On the twenty-fifth floor of an ugly tower block, the ‘architect and visionary’ Hector Blavatsky, now blind and close to dying, lives with his three children – Roland, an embittered, resentful young boy engaged in writing his ‘Theory of the Universe’ whilst rotting his brain with hours of television; Ingrid, a sensitive girl who obediently takes note of each of Blavatsky’s bizarre visions; and Audrey, the only family member who has ever ventured outside the house (and has clearly become ‘crushed’ by it too). When Audrey brings home an aloof Dr. Tim Dunn to help her dwindling father, the true damage done to these children by such isolation becomes clear. The play reaches dark conclusions about family ties and how the society in which we live affects our treatment of others.
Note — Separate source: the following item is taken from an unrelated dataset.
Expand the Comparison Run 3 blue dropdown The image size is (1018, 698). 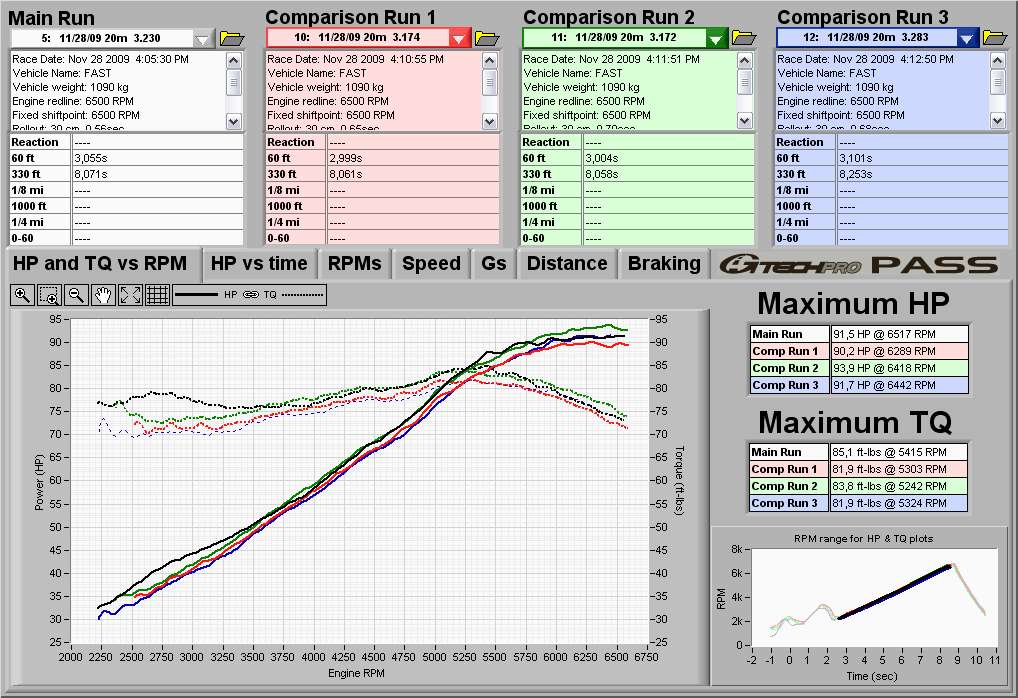pyautogui.click(x=966, y=38)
As dark and odd a tale it may sound, it is also very funny. Moira Buffini’s playful style means that the darkest moments are handled with rib-tickling absurdity, occasionally too much. In this play, it seems Buffini’s crowd-pleasing sense of humour cannot reach its full potential due to the rather bleak subject matter in ‘Blavatsky’s Tower’. Her style is much more suited to the sell-out, West End farces like Handbagged and Dinner for which she is now known, performed to packed-out theatres and five-star reviews. So, regardless of all the loose-ends that are left dangling here, this play is undoubtedly entertaining.
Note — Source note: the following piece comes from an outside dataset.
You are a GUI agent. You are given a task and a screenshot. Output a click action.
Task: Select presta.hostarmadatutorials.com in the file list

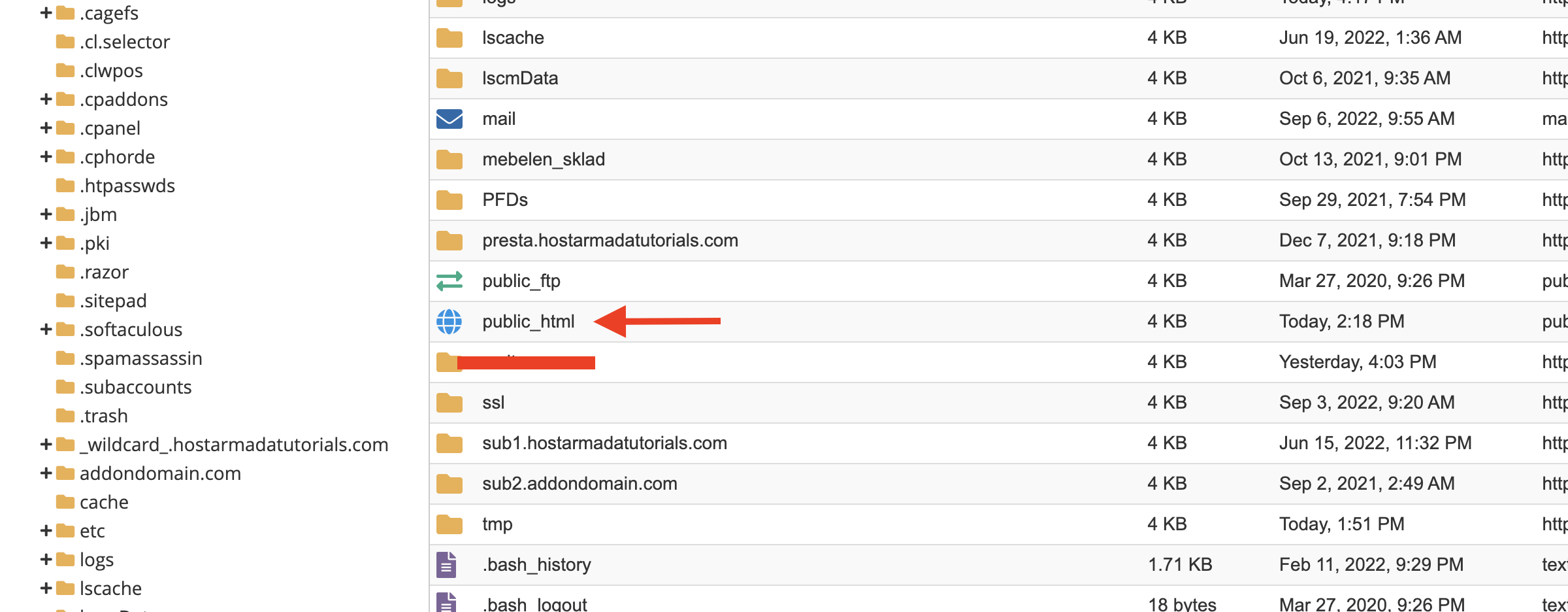610,240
Under Peter Scott’s direction, those moments of bleak farce are elevated, making for a painfully funny evening. And this is thanks in no small part to the consistently good troupe of actors on show. Emma McNab and Hannah Lloyd have a humorous rivalry as the sisters, Ingrid and Audrey, which soon swells into a near-homicidal contempt for the other. Ben Tinniswood has a suitably aloof air as Dr. Tim Dunn, delivering his funniest lines with a dazzling command of timing. A lot of the raucous laughter though is down to Tom Hurley as Roland, comically frantic and poisonous in manner. Finally, Anthony Leader adds some theatrical class to the evening as Blavatsky, portraying him as a Prospero-like figure, highlighting both the menacing and the moving aspects of an old man aware that this is not his world anymore.
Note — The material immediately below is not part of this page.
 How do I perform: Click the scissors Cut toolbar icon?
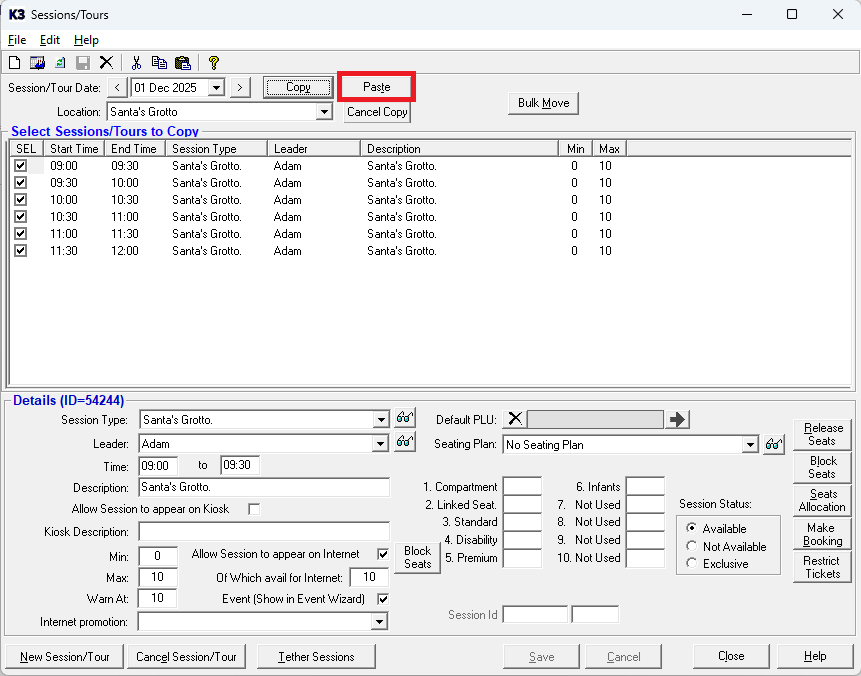click(x=137, y=62)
A lot of fun is had in this production – a lot of water spilt, a lot of bellies tickled, even a yoghurt pot flew into the audience at one point. But beneath the laughter, there sits a truly dark message about human nature in an enclosed space. Take a trip up to Blavatsky’s Tower if this sounds like your sort of thing. Oh, and by the way, take the stairs.
 
‘Blavatsky’s  Tower’ is at Chapter Arts Centre, Cardiff until 11th April.